Excerpted passage.
-.-.-

For reasons I’m sure I’ll discover in therapy someday should I ever remember to schedule an appointment, I was a huge asshole about having a baby shower. 

Lots of things were tied up in this general anti baby shower sentiment. The guest list forced me to confront for real the fact that I had willingly chosen to move very far away from my stable network of very very good friends, the kind of friends who you don’t have to apologize for inviting to a baby shower, because you know they love you and that they want to actually no-shit celebrate with you. Then there was the fact that I felt like I had to apologize for inviting people to a baby shower at all (like, I literally did say “So I invited you to my baby shower but I’m really sorry”) which I think is tied up in the idea that at this point in the game, I kind of missed the boat. We, as a circle of peers, have done the baby shower thing, that was very fun like five years ago, but I’m late here, and it’s not really that big a deal anymore, etc etc. Also with the fact that I’m inheriting a good deal of gear from my brother and sister in law who thoughtfully had a child a whole year ago that has now outgrown most of the infant-containment items, and that there is a Carter’s outlet down the street, so like, what do I need, really?

-.-.-

Extracted records.

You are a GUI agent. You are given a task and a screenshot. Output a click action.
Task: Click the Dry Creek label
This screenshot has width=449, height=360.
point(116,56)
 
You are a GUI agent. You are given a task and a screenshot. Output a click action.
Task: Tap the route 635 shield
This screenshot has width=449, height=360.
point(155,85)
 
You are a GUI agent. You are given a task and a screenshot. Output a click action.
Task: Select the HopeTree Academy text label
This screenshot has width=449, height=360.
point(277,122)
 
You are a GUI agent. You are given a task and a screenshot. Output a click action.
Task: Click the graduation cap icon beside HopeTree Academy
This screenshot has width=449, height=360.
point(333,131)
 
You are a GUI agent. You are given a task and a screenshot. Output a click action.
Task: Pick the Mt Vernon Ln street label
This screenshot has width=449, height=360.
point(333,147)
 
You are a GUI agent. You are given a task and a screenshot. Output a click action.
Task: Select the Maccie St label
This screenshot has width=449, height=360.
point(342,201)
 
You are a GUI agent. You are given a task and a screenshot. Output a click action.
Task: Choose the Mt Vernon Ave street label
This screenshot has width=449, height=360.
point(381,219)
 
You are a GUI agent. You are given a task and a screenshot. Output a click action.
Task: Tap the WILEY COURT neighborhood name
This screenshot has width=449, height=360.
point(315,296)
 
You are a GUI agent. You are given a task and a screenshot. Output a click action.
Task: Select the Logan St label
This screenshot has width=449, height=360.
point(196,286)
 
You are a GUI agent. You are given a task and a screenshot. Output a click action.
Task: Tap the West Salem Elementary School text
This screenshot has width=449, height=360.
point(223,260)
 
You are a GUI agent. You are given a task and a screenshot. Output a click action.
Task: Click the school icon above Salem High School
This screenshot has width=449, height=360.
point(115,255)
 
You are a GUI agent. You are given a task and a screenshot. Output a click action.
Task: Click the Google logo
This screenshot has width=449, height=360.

-.-.-

List of tasks.
a) In the baby shower passage, what store does the writer say is down the street?
b) Restate the baby shower passage from "For reasons I’m" to "a baby shower.", replacing "therapy" with "counseling".
c) Does each statement agree with the baby shower passage? Answer yes or no for each and quote the words that decide it.
(i) The writer's brother and sister-in-law had a child a year ago.
(ii) The writer lives near a close circle of longtime friends.
(iii) The writer apologized to at least one person while inviting them to the shower.

Task-by-task solutions.
a) A Carter's outlet.

b)
For reasons I’m sure I’ll discover in counseling someday should I ever remember to schedule an appointment, I was a huge asshole about having a baby shower.

c)
(i) Yes: "thoughtfully had a child a whole year ago"
(ii) No: "I had willingly chosen to move very far away from my stable network of very very good friends"
(iii) Yes: "So I invited you to my baby shower but I’m really sorry"